Atividades
**1)** Reescreva de forma mais breve o parágrafo do texto sobre leishmaniose que começa com "Estudos acadêmicos realizados", mantendo seus fatos principais.
**2)** Segundo o texto sobre leishmaniose, que porcentagem dos casos de LV notificados nas Américas se concentra no Brasil?

Texto para leitura
-*-*-

EnglishEspañolPortuguês

Leishmaniose: Fórum abre discussões sobre a matança de animais

25 de agosto de 2010
7 min. de leitura
A-
A+

Estudos acadêmicos realizados por veterinários e pesquisadores em doenças tropicais comprovam que, apesar da matança de milhares de cães a incidência de Leishmaniose Visceral (LV) – popularmente conhecida como calazar – não tem diminuído nos últimos anos. Ou seja, é fato na comunidade científica que o assassinato de cães como medida de controle de infecção em humanos e cães, não vem surtindo efeito positivo.

O Brasil é o único país no mundo em que o tratamento de LV é proibido. Segundo informações da Organização Panamericana de Saúde, a nação concentra 90% dos casos de LV notificados nas Américas.

-*-*-

Itens armazenados de uma coleção:
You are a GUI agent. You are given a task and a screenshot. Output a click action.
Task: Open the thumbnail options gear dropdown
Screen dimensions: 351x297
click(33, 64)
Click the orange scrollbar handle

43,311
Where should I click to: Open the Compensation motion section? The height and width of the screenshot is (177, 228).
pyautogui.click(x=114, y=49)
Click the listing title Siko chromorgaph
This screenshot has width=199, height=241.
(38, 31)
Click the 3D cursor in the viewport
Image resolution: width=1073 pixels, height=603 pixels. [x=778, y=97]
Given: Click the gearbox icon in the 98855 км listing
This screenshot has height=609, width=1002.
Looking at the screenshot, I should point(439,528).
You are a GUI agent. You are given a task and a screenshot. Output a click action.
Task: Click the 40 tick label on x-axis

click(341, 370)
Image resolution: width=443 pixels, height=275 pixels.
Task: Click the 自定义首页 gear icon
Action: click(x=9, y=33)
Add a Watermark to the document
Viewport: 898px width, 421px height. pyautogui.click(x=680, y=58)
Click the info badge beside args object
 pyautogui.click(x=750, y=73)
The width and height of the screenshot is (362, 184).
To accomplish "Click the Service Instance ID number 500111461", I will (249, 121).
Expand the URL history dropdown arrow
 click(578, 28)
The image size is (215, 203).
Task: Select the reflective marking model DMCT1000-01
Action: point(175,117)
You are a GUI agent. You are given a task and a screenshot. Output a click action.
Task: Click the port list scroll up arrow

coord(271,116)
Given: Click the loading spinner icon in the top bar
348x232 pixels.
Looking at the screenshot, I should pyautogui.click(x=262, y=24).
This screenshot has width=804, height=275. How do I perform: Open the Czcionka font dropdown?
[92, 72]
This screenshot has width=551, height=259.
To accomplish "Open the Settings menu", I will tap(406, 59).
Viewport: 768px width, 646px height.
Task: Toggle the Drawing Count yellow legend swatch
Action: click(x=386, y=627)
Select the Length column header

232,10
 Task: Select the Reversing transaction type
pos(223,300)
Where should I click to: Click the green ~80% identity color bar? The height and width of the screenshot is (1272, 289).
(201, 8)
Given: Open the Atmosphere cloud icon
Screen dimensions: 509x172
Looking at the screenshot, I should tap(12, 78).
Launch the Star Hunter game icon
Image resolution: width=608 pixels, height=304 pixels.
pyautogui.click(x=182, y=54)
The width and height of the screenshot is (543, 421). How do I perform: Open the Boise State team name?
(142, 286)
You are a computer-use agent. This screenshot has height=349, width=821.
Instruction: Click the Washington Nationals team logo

-*-*-

Respostas em ordem
**1)** Estudos de veterinários e pesquisadores em doenças tropicais mostram que a matança de milhares de cães não reduziu a incidência de Leishmaniose Visceral (calazar) nos últimos anos. Para a comunidade científica, matar cães para controlar a infecção em humanos e cães não tem dado resultado positivo.

**2)** 90% dos casos, segundo a Organização Panamericana de Saúde.